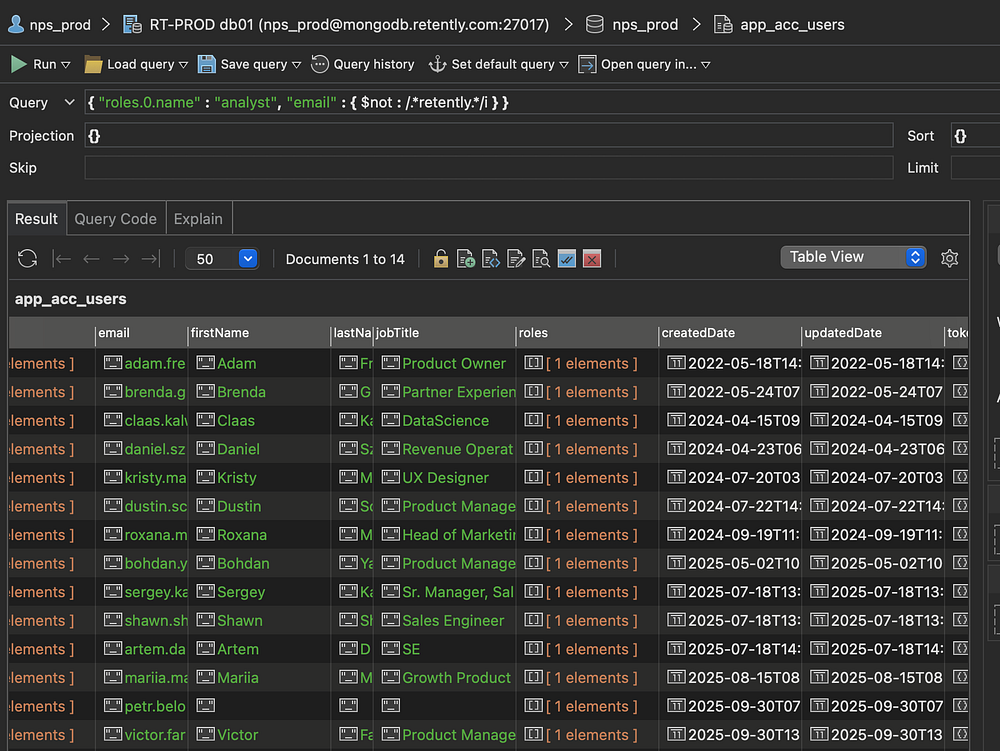Expand the chevron next to Query
The image size is (1000, 751).
point(69,102)
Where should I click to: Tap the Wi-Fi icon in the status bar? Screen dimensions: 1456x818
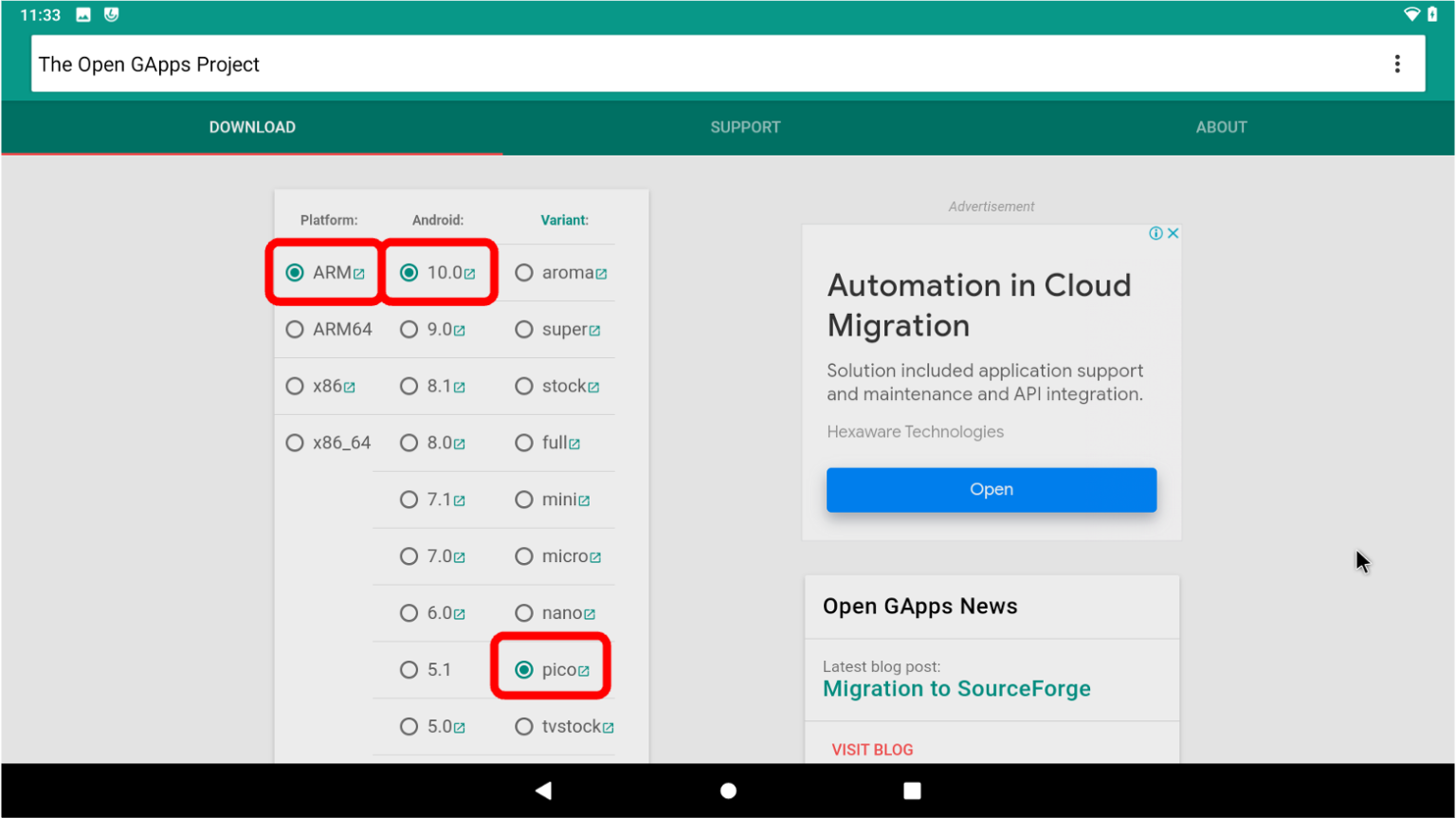[x=1411, y=14]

**WHAT YOU WILL DO:** Give back exactly the lines from the line with "Where should I" through the final line of the entries above, and keep pictures out of the copy.

**TASK RESULT:**
Where should I click to: Tap the Wi-Fi icon in the status bar? Screen dimensions: 1456x818
[x=1411, y=14]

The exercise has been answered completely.